L’abri: partenariat du fait accompli?
AGORA
Tel qu’il est en train de se réaliser, le projet de l’abri est opaque et mal ficelé. Si les volontés qui poussent à créer en ce lieu un projet visant l’excellence pour les jeunes talents ne sont pas rapidement éclaircies, le nouvel espace de la fondation Hans Wilsdorf verra le jour sous un ciel assombri: celui d’un privé qui, au nom d’un partenariat, aura tiré un bout d’espace public à lui comme on s’approprie un bout de couverture. L’octroi de locaux de la protection civile par la Ville de Genève à une fondation privée soulève en effet de nombreuses questions. La première: qui a pris cette décision de céder une parcelle à une entité privée, après quelles concertations? Le Conseil municipal, délibératif de la Ville, a-t-il été saisi? Non. Qui paiera pour l’installation des canalisations, des raccordements et divers frais d’aménagements? A qui reviendront les produits des ventes et bénéfices de l’abri? Faut-il entendre que les nuisances seront pour le voisinage et le profit pour la fondation? La Ville de Genève incarnera-t-elle dans ce projet ce qu’elle a toujours refusé d’être par ailleurs: un concierge guère plus, taulier pour l’abri, cédant un lieu sans se soucier de ce qu’il contiendra? Toutes ces questions appellent à rendre rapidement publics les termes du partenariat portant sur l’abri.
Ce que nous savons, pour l’instant, c’est que le cadeau d’un espace public par Monsieur Maudet à une fondation privée n’a fait l’objet d’aucune concertation, d’aucun appel à projet, d’aucune proposition publique vis-à-vis d’autres acteurs du marché privé. Le manque de concertation envers le voisinage immédiat est particulièrement choquant. Les associations d’habitants AHCVV (Association des habitants du centre et de la vieille ville), la crèche de la Madeleine, la ludothèque; les cuisines scolaires; l’association de parents et même celle des commerçants n’ont pas été concertées; aucun milieux culturel n’a eu voix au chapitre.

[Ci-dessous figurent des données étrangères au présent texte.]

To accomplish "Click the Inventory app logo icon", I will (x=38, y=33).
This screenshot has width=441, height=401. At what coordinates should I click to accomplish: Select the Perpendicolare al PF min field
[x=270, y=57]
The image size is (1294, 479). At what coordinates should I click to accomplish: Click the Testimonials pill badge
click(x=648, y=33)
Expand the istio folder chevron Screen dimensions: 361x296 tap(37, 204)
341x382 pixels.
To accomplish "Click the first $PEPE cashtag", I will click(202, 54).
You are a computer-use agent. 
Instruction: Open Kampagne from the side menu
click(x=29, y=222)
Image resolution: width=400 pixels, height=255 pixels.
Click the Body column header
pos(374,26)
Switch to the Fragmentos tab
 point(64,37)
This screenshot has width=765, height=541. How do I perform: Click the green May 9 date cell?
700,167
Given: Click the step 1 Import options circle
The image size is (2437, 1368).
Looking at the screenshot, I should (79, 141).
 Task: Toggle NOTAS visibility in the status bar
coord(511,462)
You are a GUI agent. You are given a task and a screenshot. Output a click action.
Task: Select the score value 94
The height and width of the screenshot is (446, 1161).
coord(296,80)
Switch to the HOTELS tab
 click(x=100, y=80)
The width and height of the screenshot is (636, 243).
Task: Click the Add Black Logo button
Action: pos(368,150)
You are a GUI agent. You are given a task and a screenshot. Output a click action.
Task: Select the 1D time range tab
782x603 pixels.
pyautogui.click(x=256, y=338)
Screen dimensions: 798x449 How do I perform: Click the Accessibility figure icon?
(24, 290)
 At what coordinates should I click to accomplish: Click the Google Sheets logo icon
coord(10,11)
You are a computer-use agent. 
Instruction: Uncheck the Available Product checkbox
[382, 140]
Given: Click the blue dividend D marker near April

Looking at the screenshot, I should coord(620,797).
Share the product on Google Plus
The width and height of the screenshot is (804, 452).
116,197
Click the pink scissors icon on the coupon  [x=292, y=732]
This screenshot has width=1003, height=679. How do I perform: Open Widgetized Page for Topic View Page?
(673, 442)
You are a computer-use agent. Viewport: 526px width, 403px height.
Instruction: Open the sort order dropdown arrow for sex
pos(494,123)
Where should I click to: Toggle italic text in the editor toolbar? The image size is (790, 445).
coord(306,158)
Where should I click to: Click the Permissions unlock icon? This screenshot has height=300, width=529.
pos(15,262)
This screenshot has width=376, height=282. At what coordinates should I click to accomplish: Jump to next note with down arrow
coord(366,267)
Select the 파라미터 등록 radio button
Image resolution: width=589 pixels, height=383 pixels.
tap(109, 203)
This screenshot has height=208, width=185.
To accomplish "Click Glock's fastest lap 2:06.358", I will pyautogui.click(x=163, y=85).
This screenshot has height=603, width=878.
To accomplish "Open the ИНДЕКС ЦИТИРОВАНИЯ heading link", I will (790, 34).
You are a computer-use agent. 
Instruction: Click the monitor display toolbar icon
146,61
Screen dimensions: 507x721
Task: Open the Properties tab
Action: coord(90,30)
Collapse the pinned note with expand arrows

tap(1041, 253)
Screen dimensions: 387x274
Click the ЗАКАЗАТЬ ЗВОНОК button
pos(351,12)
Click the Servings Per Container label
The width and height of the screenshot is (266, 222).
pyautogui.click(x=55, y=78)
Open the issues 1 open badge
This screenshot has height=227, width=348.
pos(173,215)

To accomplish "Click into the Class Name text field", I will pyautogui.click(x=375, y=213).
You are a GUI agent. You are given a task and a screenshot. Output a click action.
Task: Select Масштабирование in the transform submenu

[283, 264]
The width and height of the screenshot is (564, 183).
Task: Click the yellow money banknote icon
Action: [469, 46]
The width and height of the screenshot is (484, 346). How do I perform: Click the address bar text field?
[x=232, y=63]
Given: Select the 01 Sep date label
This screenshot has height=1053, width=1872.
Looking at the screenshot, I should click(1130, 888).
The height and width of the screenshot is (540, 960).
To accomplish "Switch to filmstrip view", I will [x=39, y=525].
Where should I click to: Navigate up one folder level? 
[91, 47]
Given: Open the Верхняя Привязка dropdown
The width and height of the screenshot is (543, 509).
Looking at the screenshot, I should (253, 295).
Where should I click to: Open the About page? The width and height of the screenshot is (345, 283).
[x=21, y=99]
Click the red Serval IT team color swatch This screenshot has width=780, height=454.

Monsieur Ricou a raison de parler de rejet idéologique de ma part s’il entend par là que mon idéologie est le refus de cautionner, au nom d’un label «partenariat privé-public» le passage en force et non concerté d’un projet qui ne répond pas aux besoins des habitant-e-s, court-circuite le Conseil municipal, change de visée en cours de route et demeure opaque dans ses modes de financement et de partenariat. Dérouler le tapis rouge pour les privés, on peut l’envisager, pour autant que les habitant-e-s ne se trouvent pas pris dedans. C’est donc bien une posture idéologique, entendue comme souci citoyen, un besoin de justice sociale et de respect des pouvoirs publics qui impliquent de mettre en lumière les contours de ce projet.
Il est indéniable que la fondation Wilsdorf est un acteur précieux pour la culture dans ce canton. Elle contribue au budget de fonctionnement du Grand Théâtre, finance aussi la FPLCE (Fondation pour la promotion des lieux pour la culture émergente), ainsi que de nombreux autres projets. Il est dès lors étonnant, forte de ces expériences culturelles, qu’elle se soit jetée la tête la première dans l’abri, sans concertation ni réflexion. A-t-elle voulu se faire rapidement plaisir, s’offrir un joyau pour sa couronne en vieille Ville?
Pour conclure, il est encore temps de revoir le projet de l’abri en consultant cette fois le voisinage, la direction du Département de la culture et du sport et les acteurs culturels. Il n’est pas trop tard pour définir à qui et pourquoi l’abri doit servir. Que ce soit pour l’image de marque de la fondation Wilsdorf ou pour la cohérence de la politique culturelle de la Ville, il est important de rediscuter de la nature de ce projet avec tous les partenaires qui vont le composer, avant de se jeter tête en avant dans le noir de l’abri en instaurant le précédent du partenariat du fait accompli.
* Conseiller municipal socialiste de la Ville de Genève, membre de la Commission des arts et de la culture.